…calls for partnerships to develop technical expertise
Evidence abounds to show that Ghana has more than enough human resources to address its water challenges and it would be an even bigger disaster if these persons are not given the adequate platforms to showcase their solutions.
This is according to the Ambassador of Denmark to Ghana, Tom Nørring, who says that these persons must be harnessed, not only as entrepreneurs, but also by being incorporated into public and private institutions.
Speaking on the sidelines of the Next Generation Water Action (NGWA) Multi-Hub Finals, which was hosted in collaboration with the Technical University of Denmark, he suggested that the performance of young Ghanaian entrepreneurs and academics at the event has further bolstered his belief.
“A day like this is proof of the enormous mass of talent; there are a lot of well-educated people with great ideas and drive. The talent and ideas are there and of course, we need structures to ensure that these do not go to waste because that would be equally as bad, maybe worse, as water going to waste or any other resource going to waste,” he said.
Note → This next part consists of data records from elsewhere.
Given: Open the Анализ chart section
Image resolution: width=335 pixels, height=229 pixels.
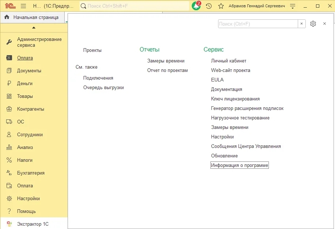Looking at the screenshot, I should point(25,148).
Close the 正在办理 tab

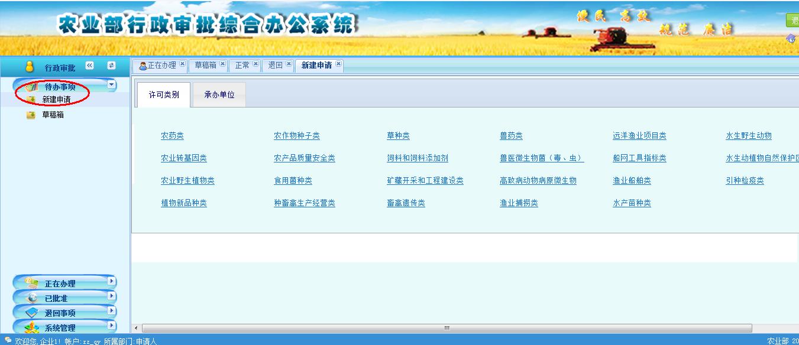(182, 64)
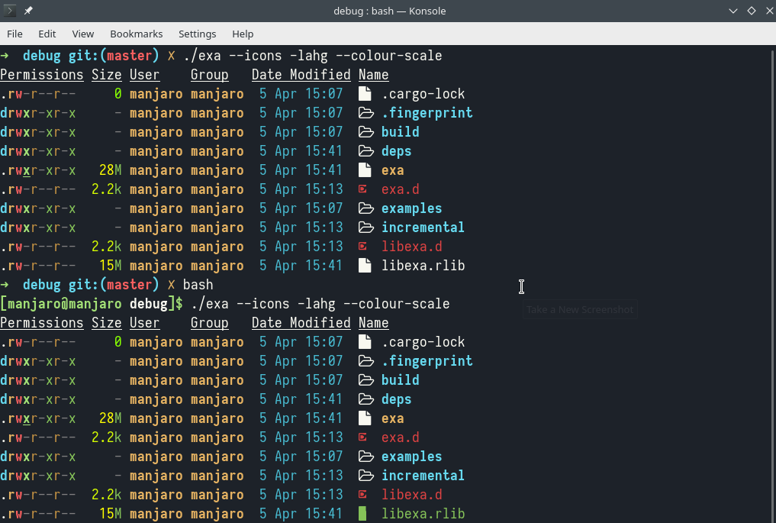Click the folder icon beside build
Viewport: 776px width, 523px height.
(x=367, y=131)
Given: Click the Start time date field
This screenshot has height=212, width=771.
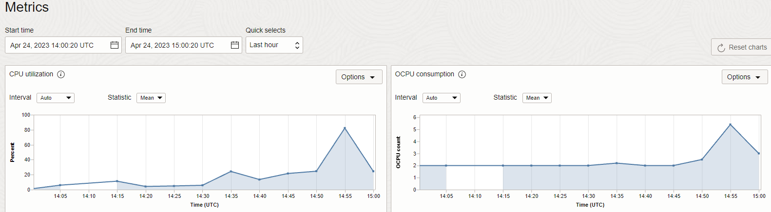Looking at the screenshot, I should [x=58, y=45].
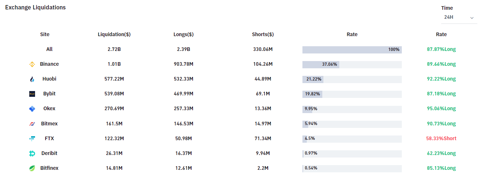The height and width of the screenshot is (181, 486).
Task: Click the All 100% rate bar
Action: [x=352, y=50]
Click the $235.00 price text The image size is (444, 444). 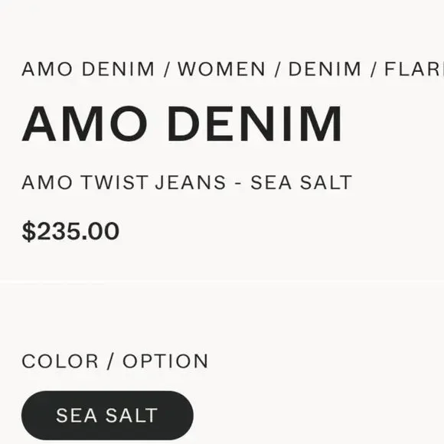70,231
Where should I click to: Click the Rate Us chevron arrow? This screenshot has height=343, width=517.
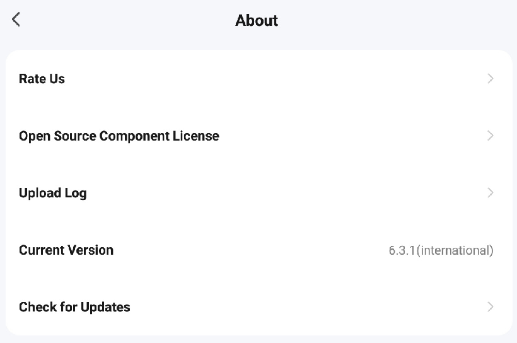491,79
Earlier, in his welcome address, Mr. Nørring called for partnerships within and across countries to better share skill and technical know-how. “In Denmark, we are strong believers that coming up with innovative and creative solutions to our problems requires collaboration. Innovation happens when we put our best minds together from across the spectrum… we also need to work together across borders, and with this case-competition, we are truly getting global input to our local challenges.”
With the World Health Organisation suggesting that for every US$1 invested in water and sanitation, there are direct and indirect economic returns – to individuals and households, the health sector, and agricultural and industrial sectors, ranging from US$3 to US$34 – the Dean of the Faculty of Built Environment at the Kwame Nkrumah University of Science and Technology (KNUST), Prof. Samuel Amos-Abanyie, called for investment in water and sanitation to translate solutions proffered through research to economically viable businesses.
“What has been lacking is not workable solutions. What we have needed is translating these solutions to start-ups and getting the necessary support to push these innovations. Research must translate into entrepreneurial ideas, which simultaneously solve problems, whilst generating employment opportunities and revenue,” he said.
On his part, Chief Manager Responsible for Technology and Innovation at the Ghana Water Company Limited (GWCL), Ing. Richard Appiah Otoo, expressed his outfit’s commitment to supporting young and innovative persons who are finding practical solutions to the nation’s water and sanitation challenges.
This, he said, is evident as GWCL, in partnership with Danish firm, LE34, presented a challenge to the participating students to find innovative solutions to enable GWCL map out its network in a bid to manage the high level of non-revenue water, which currently stands at about 50%.
“Through our Research and Innovation unit, we continue to identify and define all the problems that we face as a utility company and get start-ups, academia and other private companies to develop solutions which will be mutually beneficial. This is one of many such avenues that we seek to explore,” he stated.
The Next Generation Water Action initiative engages students from leading technical universities, as well as early-stage startups, in Denmark, Mexico, India, Korea, Kenya and Ghana to build skills and apply their technical disciplines, innovation and solutions to challenge and catalyse water solutions towards smart liveable cities.
At the finals, Bluesparks, a start-up which applies technology to recycle water used car wash facilities and Infitech, which developed water level sensors to be used in storage tanks to eliminate spillage, were Ghana’s representatives. In the end, Bluesparks was named in the top five start-ups which participated.
Also, Group Two from the KNUST, composed of Francis Adu-Boahene, Michelle Agbozo and Zenobia Kusi-Afrakoma, were awarded a €1,000 scholarship accelerator programme.